What is expected
The whole listing, repeated exactly, is what this task asks for.

Data shown
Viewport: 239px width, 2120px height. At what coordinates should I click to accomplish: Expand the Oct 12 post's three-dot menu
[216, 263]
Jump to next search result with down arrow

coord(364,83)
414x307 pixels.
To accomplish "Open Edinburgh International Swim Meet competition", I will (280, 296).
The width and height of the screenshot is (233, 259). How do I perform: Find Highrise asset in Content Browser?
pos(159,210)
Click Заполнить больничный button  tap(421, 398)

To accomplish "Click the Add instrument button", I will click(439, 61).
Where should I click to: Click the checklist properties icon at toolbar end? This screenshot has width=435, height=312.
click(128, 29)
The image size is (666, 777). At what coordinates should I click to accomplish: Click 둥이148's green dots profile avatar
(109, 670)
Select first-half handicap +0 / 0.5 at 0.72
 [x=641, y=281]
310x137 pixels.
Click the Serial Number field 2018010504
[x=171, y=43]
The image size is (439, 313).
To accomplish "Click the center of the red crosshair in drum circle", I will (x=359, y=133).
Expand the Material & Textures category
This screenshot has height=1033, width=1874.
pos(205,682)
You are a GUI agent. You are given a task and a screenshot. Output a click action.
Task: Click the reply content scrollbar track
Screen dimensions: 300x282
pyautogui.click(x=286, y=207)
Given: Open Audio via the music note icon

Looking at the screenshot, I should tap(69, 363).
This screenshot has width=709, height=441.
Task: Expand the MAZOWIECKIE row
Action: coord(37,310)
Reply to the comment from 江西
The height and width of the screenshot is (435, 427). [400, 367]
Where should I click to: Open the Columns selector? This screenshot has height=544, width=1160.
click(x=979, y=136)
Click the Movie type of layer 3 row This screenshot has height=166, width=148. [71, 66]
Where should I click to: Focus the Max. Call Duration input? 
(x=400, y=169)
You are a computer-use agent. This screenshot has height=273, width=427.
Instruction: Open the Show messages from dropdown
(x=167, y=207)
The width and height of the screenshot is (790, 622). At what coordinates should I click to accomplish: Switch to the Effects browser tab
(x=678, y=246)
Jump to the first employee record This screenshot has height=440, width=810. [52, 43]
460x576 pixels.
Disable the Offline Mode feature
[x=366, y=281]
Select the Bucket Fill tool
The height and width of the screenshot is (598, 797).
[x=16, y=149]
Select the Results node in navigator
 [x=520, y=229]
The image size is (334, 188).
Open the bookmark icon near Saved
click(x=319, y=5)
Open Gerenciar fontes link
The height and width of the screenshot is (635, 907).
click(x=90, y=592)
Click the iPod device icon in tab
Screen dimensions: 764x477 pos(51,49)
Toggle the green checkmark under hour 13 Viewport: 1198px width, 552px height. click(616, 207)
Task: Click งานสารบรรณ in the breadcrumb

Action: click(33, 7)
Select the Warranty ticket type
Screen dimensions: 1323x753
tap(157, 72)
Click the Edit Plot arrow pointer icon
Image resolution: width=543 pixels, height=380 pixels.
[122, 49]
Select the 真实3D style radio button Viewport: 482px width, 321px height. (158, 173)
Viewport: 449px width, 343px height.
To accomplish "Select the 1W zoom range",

Answer for this exercise
Viewport: 239px width, 2120px height. At what coordinates should I click to accomplish: Expand the Oct 12 post's three-dot menu
[216, 263]
Jump to next search result with down arrow

coord(364,83)
414x307 pixels.
To accomplish "Open Edinburgh International Swim Meet competition", I will (280, 296).
The width and height of the screenshot is (233, 259). How do I perform: Find Highrise asset in Content Browser?
pos(159,210)
Click Заполнить больничный button  tap(421, 398)

To accomplish "Click the Add instrument button", I will click(439, 61).
Where should I click to: Click the checklist properties icon at toolbar end? This screenshot has width=435, height=312.
click(128, 29)
The image size is (666, 777). At what coordinates should I click to accomplish: Click 둥이148's green dots profile avatar
(109, 670)
Select first-half handicap +0 / 0.5 at 0.72
 [x=641, y=281]
310x137 pixels.
Click the Serial Number field 2018010504
[x=171, y=43]
The image size is (439, 313).
To accomplish "Click the center of the red crosshair in drum circle", I will (x=359, y=133).
Expand the Material & Textures category
This screenshot has height=1033, width=1874.
pos(205,682)
You are a GUI agent. You are given a task and a screenshot. Output a click action.
Task: Click the reply content scrollbar track
Screen dimensions: 300x282
pyautogui.click(x=286, y=207)
Given: Open Audio via the music note icon

Looking at the screenshot, I should tap(69, 363).
This screenshot has width=709, height=441.
Task: Expand the MAZOWIECKIE row
Action: coord(37,310)
Reply to the comment from 江西
The height and width of the screenshot is (435, 427). [400, 367]
Where should I click to: Open the Columns selector? This screenshot has height=544, width=1160.
click(x=979, y=136)
Click the Movie type of layer 3 row This screenshot has height=166, width=148. [71, 66]
Where should I click to: Focus the Max. Call Duration input? 
(x=400, y=169)
You are a computer-use agent. This screenshot has height=273, width=427.
Instruction: Open the Show messages from dropdown
(x=167, y=207)
The width and height of the screenshot is (790, 622). At what coordinates should I click to accomplish: Switch to the Effects browser tab
(x=678, y=246)
Jump to the first employee record This screenshot has height=440, width=810. [52, 43]
460x576 pixels.
Disable the Offline Mode feature
[x=366, y=281]
Select the Bucket Fill tool
The height and width of the screenshot is (598, 797).
[x=16, y=149]
Select the Results node in navigator
 [x=520, y=229]
The image size is (334, 188).
Open the bookmark icon near Saved
click(x=319, y=5)
Open Gerenciar fontes link
The height and width of the screenshot is (635, 907).
click(x=90, y=592)
Click the iPod device icon in tab
Screen dimensions: 764x477 pos(51,49)
Toggle the green checkmark under hour 13 Viewport: 1198px width, 552px height. click(616, 207)
Task: Click งานสารบรรณ in the breadcrumb

Action: click(33, 7)
Select the Warranty ticket type
Screen dimensions: 1323x753
tap(157, 72)
Click the Edit Plot arrow pointer icon
Image resolution: width=543 pixels, height=380 pixels.
[122, 49]
Select the 真实3D style radio button Viewport: 482px width, 321px height. (158, 173)
Viewport: 449px width, 343px height.
To accomplish "Select the 1W zoom range",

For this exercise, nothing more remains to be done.